Il y a des moments de très grande tristesse dans la vie d’un scribe du foot qui prend son métier au sérieux certes, mais qui n’en mesure pas moins l’importance toute relative par rapport à l’évolution de la situation économique et sociale de son pays. Je sais que le foot est une distraction dangereuse, que c’est un somnifère et qu’il sert de plus en plus d’exutoire pour nos frustrations et nos lâchetés. Le foot n’est rien, n’est-ce pas, par rapport au choléra à Yaoundé, au chômage, au manque d’eau, à la clochardisation ambiante, à l’insécurité mortelle. Mais que peut-on y faire, dans le fond, vraiment ?
On est bien obligé, il faut bien gagner son bœuf, et en attendant que le grand manitou de Milan me fasse virer ou occire pour existence illégale sur cette terre, je dois trouver quelque chose à dire sur le foot. Les idioties de M. Onambele Zibi ? J’hésite ; les malheurs en Champions’ League de nos vedettes en fer blanc ? Pourquoi pas, mais je risquerais d’être porté à tirer sur des ambulances. Ou revenir pour la millième fois sur la Fécafoot, le MINSEP, les malheurs de Caïman, la morgue de Javier Clemente ? Ou, tiens, vous dévoiler enfin ce que vous avez toujours voulu savoir : M. Fidjeu est équato-guinéen ! Tout cela finit par lasser, n’est-ce pas, même le porte-plume le plus motivé du pays.
Dieu merci, de temps à autre comme actuellement, sur le front du foot, il n’y a rien de bon à dire et surtout rien à voir. Et quand bien même il y aurait quelque chose d’intéressant, je ne dirais rien.
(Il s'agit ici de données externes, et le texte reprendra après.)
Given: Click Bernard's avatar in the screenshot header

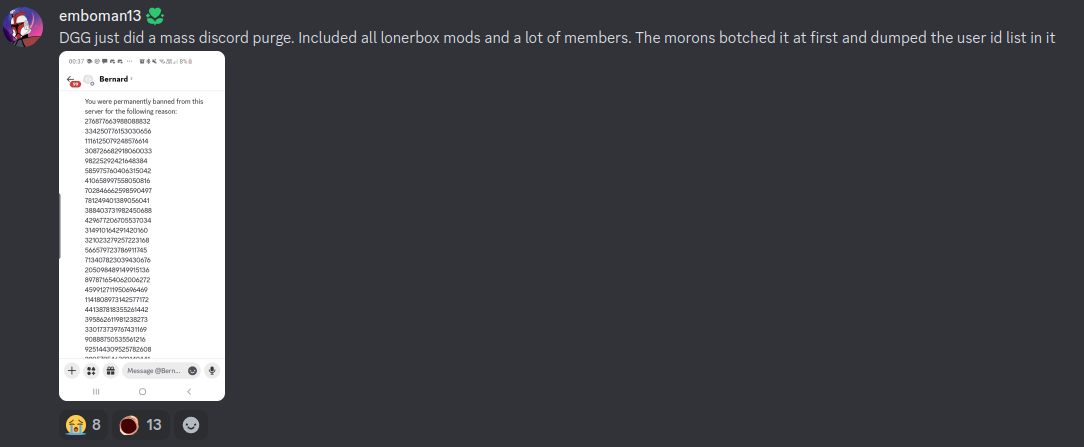Looking at the screenshot, I should click(88, 79).
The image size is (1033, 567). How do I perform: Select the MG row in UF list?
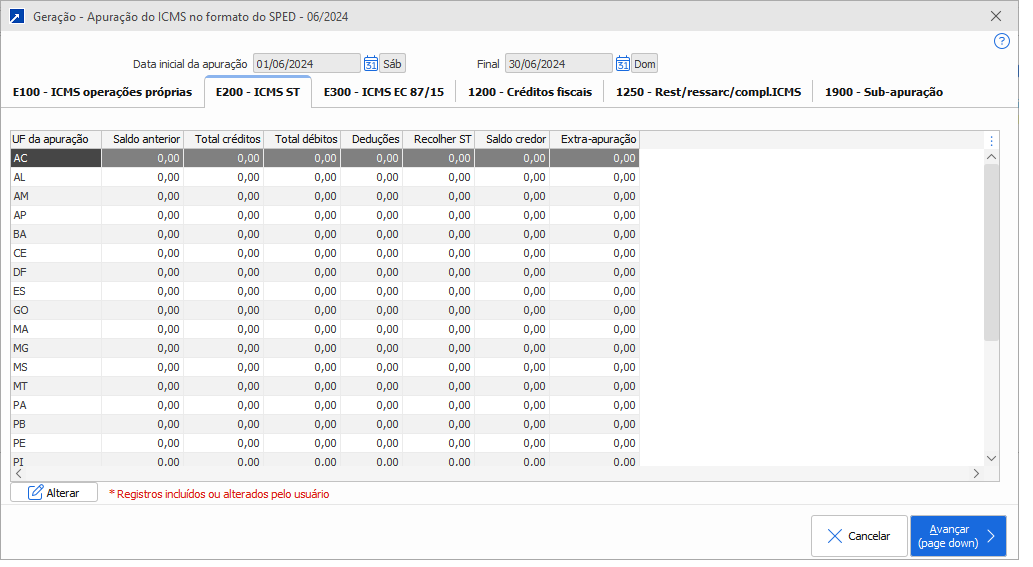click(55, 347)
Que ceux qui veulent téléphoner à mon employeur téléphonent ! Je tourne le dos pour un moment au football peine-à-jouir.
Et si, sous couleur de confession mi-mondaine, je vous demandais plutôt ce que vous faisiez le 8 juin 1990, me le diriez-vous ? Cette fameuse journée où, à la faveur d’un accident vertueux, le Cameroun était entré subrepticement dans la cour des grands, où étiez-vous ? Que faisiez-vous ? Dites-moi tout, faisons ensemble un effort de joie, effaçons la grisaille, éradiquons la morosité, pensons positif pour une fois.
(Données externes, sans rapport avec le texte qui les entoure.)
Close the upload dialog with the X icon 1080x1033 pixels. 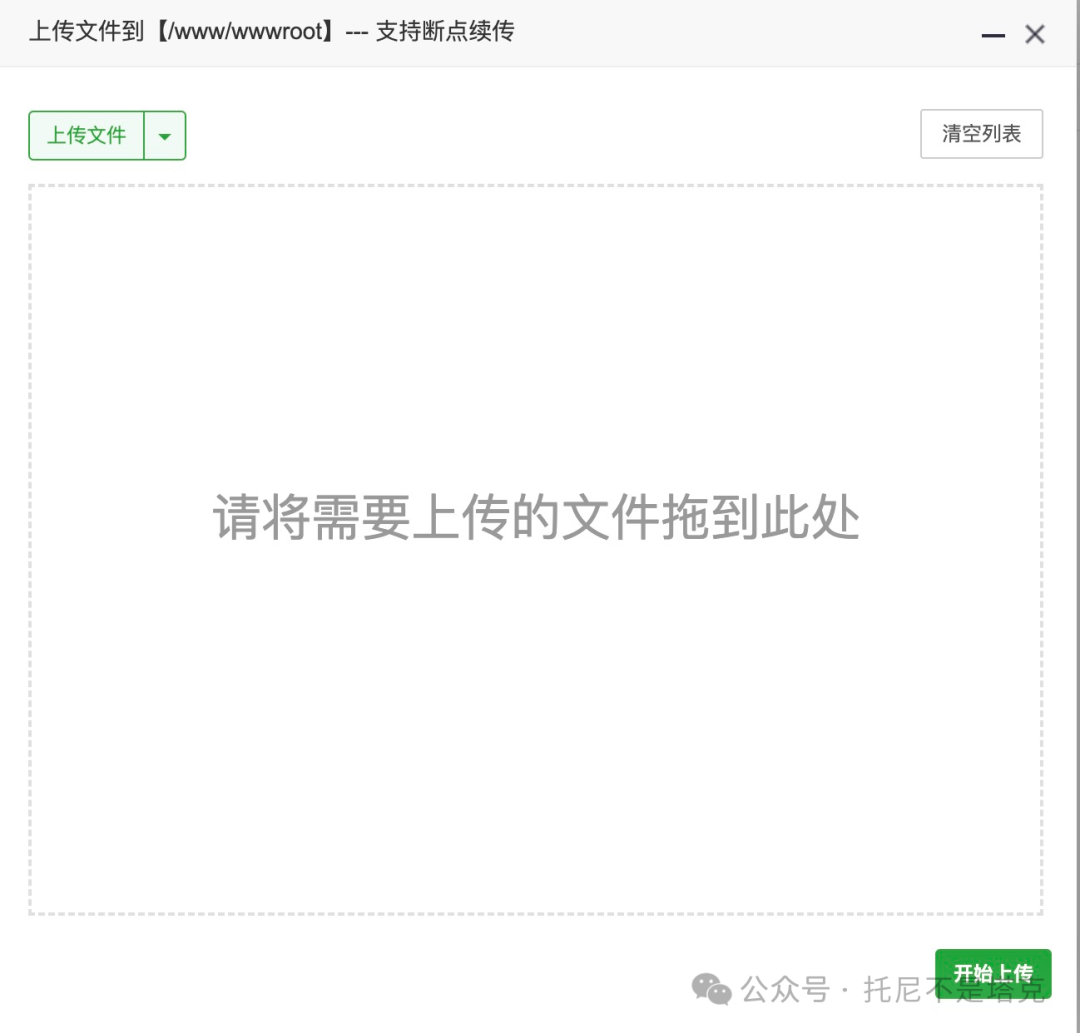pos(1035,34)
J’étais à Alta Vista, dans le sud-est d’Ottawa, en compagnie de Jean-Marie Mauger, qui se souvenait à peine de son Kribi natal, mais qui confectionnait les tilapias au beurre blanc les plus onctueux du monde. C’était la première fois, au Canada, où les matchs de la Coupe du monde étaient tous retransmis en direct à la télévision. On avait décidé, en attendant le match en début d’après-midi, de préparer une queue de bœuf à la polenta.
Deux ou trois choses que vous devez savoir au de la queue de bœuf. D’abord, il faut la choisir chez un boucher sachant boucher. Deuxièmement, l’os doit être bien blanc, c’est le premier signe de fraîcheur. Troisièmement, la queue de bœuf, contrairement à ce qu’on vous dira, est toujours meilleure le lendemain. Quatrièmement, vous avez besoin d’une marmite de fonte, une daubière, par exemple, pas de ces cocottes de mauvais aluminium qui collent. Et, surtout, on ne presse pas, on ne bouscule pas la queue de bœuf. Elle doit venir à vous, se dévoiler, se laisser apprécier, à son propre rythme. Prudence et patience, donc.
Quatre belles tomates, une petite boîte de pâte de tomates, des oignons, de l’ail, du gingembre (j’adore), du fonds de veau. Quatre heures à feu doux. A la cuisson, trois cuillerées d’huile d’olive de première pression à froid. Laisser reposer hors du feu et entreprendre la polenta.
L’idée d’accompagner la queue de bœuf de macabo, de manioc ou de plantain me paraît étrange. Un plat aussi rustique et vigoureusement gourmand s’entend mieux avec une garniture plus fragile. Je vous propose la polenta, à la mode brésilienne, toute simple. De la semoule de maïs (ou de blé dur) qu’on laisse épaissir, à feu très doux, pendant 40 minutes.
Je me rappelle qu’on l’avait arrosée de gigondas, deux bonnes bouteilles qu’un de mes généreux amis d’Annemasse, sur les hauteurs de Genève, avait oubliées chez moi. Je vous propose plutôt un sidi brahim bien dru de l’algérois ou un cahors bien vigoureux. Ne me demandez pas comment l’inoffensif coup de tête d’Omam Biyick avait fini dans le but. Je ne me rappelle pas trop. Mais ce que je n’ai jamais oublié, c’est que ce soir-là, le vin du Vaucluse aidant, le roi n’était pas mon cousin.